A pena prevista para a prática da
tortura para obter informação, declaração ou confissão da vítima ou de terceira
pessoa é de reclusão de dois a oito anos, aumentada de um sexto a um terço
quando o crime é cometido por agente público. O MPF requer ainda a suspensão
dos policiais do exercício da função pública.
Operação Maus Caminhos –
Deflagrada em setembro de 2016, a operação Maus Caminhos desarticulou um grupo
que possuía contratos firmados com o Governo do estado para a gestão da Unidade
de Pronto Atendimento (UPA) Campos Sales, em Manaus; da Maternidade Enfermeira
Celina Villacrez Ruiz, em Tabatinga; e do Centro de Reabilitação em Dependência
Química (CRDQ) do estado do Amazonas, em Rio Preto da Eva. A gestão dessas
unidades de saúde era feita pela organização social Instituto Novos Caminhos
(INC).
Dos quase R$ 900 milhões
repassados, entre 2014 e 2015, pelo Fundo Nacional de Saúde (FNS) ao Fundo
Estadual de Saúde (FES), mais de 250 milhões de reais teriam sido destinados
unicamente ao INC.
As irregularidades foram
comprovadas por meio de informações bancárias e fiscais e conversas
telefônicas, obtidas mediante ordem judicial, relatórios de órgãos de
fiscalização como o Ministério da Transparência, Controladoria-Geral da União e
Receita Federal, bem como documentos obtidos nas buscas e apreensões, inquéritos
policiais e outros documentos encontrados em fontes abertas.
Os órgãos de fiscalização
apuraram que os maiores fornecedores do INC eram apenas três empresas: Salvare
Serviços Médicos, Total Saúde Serviços Médicos e Enfermagem e Sociedade
Integrada Médica do Amazonas (Simea), que faziam parte, na verdade, de um mesmo
grupo econômico, comandado por Mouhamad Moustafa.
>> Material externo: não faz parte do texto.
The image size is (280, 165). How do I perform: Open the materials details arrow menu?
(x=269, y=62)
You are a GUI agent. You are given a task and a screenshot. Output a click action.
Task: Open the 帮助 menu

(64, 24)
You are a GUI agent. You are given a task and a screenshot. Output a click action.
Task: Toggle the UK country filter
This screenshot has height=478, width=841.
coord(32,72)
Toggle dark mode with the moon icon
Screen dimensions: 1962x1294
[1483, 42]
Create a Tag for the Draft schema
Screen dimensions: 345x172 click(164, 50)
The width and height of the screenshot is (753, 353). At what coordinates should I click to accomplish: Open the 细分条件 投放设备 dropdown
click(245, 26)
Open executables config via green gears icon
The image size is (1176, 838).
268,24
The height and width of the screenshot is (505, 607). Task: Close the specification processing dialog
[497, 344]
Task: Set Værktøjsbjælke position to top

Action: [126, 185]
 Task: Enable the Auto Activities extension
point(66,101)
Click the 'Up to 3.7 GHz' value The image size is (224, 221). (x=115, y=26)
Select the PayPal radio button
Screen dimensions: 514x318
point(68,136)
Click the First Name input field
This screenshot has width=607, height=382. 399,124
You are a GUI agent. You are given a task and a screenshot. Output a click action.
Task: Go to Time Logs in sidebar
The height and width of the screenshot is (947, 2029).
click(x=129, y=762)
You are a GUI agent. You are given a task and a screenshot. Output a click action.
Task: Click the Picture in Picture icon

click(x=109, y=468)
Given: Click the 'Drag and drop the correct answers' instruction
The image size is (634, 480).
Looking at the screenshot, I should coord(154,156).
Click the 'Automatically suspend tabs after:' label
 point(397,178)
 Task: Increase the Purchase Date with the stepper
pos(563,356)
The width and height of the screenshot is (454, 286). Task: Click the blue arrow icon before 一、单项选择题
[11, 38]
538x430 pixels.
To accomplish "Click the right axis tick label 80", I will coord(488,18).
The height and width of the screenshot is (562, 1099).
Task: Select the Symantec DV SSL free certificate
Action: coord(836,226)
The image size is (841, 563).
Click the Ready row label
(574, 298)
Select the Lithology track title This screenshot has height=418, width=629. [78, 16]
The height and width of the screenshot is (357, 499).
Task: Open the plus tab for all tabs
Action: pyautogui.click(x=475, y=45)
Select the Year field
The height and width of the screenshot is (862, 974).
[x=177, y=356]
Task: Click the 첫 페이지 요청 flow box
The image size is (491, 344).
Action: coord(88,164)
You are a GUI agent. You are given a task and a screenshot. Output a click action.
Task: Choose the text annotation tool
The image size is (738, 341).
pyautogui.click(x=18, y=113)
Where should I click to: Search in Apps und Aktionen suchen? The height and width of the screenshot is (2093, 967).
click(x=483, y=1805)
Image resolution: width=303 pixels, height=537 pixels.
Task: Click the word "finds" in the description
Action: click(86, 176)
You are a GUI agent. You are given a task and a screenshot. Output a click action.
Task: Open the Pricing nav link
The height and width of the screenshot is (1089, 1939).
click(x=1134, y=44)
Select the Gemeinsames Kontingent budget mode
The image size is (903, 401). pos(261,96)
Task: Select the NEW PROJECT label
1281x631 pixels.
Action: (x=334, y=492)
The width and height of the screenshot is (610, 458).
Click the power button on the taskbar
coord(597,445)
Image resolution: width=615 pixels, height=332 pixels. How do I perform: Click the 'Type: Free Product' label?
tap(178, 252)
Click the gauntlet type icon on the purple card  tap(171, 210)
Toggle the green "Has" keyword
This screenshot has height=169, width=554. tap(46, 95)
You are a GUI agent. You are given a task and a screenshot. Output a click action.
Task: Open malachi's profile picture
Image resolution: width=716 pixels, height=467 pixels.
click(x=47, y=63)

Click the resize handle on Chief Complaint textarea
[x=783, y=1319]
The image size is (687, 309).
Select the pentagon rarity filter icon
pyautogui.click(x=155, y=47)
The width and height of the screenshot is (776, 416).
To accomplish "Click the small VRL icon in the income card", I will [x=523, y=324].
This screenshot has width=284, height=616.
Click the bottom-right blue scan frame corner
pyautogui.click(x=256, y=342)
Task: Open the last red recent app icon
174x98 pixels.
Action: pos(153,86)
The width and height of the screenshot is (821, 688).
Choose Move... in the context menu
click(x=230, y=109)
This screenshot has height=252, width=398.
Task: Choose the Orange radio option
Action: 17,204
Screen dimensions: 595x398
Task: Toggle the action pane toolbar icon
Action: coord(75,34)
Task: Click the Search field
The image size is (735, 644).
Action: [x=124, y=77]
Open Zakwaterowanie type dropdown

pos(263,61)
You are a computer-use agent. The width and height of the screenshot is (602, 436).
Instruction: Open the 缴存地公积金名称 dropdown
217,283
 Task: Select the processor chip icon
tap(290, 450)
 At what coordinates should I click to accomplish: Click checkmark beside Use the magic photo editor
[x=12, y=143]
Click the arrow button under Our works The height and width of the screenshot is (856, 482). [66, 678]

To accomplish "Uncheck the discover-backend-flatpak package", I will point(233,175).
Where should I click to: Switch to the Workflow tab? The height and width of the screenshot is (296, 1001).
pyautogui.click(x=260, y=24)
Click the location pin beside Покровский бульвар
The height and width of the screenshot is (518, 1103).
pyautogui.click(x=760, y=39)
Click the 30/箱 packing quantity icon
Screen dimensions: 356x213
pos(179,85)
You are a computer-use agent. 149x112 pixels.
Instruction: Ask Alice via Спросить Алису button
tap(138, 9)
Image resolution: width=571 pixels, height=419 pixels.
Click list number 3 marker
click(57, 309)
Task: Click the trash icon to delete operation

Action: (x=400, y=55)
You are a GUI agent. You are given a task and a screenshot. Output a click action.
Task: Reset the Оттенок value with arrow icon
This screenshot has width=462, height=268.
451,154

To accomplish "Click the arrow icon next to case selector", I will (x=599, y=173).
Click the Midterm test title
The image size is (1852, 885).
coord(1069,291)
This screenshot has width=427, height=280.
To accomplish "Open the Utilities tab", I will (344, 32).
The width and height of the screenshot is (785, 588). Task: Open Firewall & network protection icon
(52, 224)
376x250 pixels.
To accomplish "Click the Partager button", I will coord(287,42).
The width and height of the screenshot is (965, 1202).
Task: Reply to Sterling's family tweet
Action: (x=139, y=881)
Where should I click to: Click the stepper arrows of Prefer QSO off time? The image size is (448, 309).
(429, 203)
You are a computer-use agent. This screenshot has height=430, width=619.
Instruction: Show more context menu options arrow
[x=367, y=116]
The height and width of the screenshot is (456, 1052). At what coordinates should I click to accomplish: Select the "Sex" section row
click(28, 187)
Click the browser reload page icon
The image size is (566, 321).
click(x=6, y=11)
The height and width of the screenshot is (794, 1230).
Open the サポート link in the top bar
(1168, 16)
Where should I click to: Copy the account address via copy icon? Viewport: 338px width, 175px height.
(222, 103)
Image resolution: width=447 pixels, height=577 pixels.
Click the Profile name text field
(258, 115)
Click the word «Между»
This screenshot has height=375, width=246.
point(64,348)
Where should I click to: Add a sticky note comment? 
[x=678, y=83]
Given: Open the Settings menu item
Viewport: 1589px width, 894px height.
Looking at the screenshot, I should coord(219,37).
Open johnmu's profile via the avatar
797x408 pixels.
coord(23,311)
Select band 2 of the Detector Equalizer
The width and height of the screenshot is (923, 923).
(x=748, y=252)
A investigação mostrou ainda a
existência de um forte braço político do esquema, também denunciado pelo MPF,
envolvendo o ex-governador do Amazonas José Melo de Oliveira e cinco
ex-secretários. Os gestores públicos denunciados eram diretamente beneficiados
por meio de distribuição de propina e outras vantagens provenientes dos desvios
de verbas públicas coordenados pelo médico Mouhamad Moustafa. O processo em que
os agentes políticos são acusados de integrar a organização criminosa está em
fase de audiências de interrogatório de testemunhas de acusação e de defesa, e
oitiva dos réus.
Mouhamad Moustafa, Priscila
Marcolino Coutinho, Jennifer Naiyara Yochabel Rufino Correa da Silva e
Alessandro Viriato Pacheco já foram condenados por organização criminosa a
penas de prisão que, somadas, ultrapassam 36 anos. Além da prisão, as penas
incluem pagamento de multas milionárias e a perda de bens de alto valor
apreendidos quando a operação foi deflagrada. Em relação a outros integrantes
do grupo, a ação penal por organização criminosa segue tramitando na Justiça
Federal.
Outras dezenas de ações criminais
por peculato e contratação direta e ações de improbidade administrativa foram
ajuizadas pelo MPF contra os envolvidos no esquema e contra empresas utilizadas
para o desvio de recursos, ainda em tramitação na Justiça.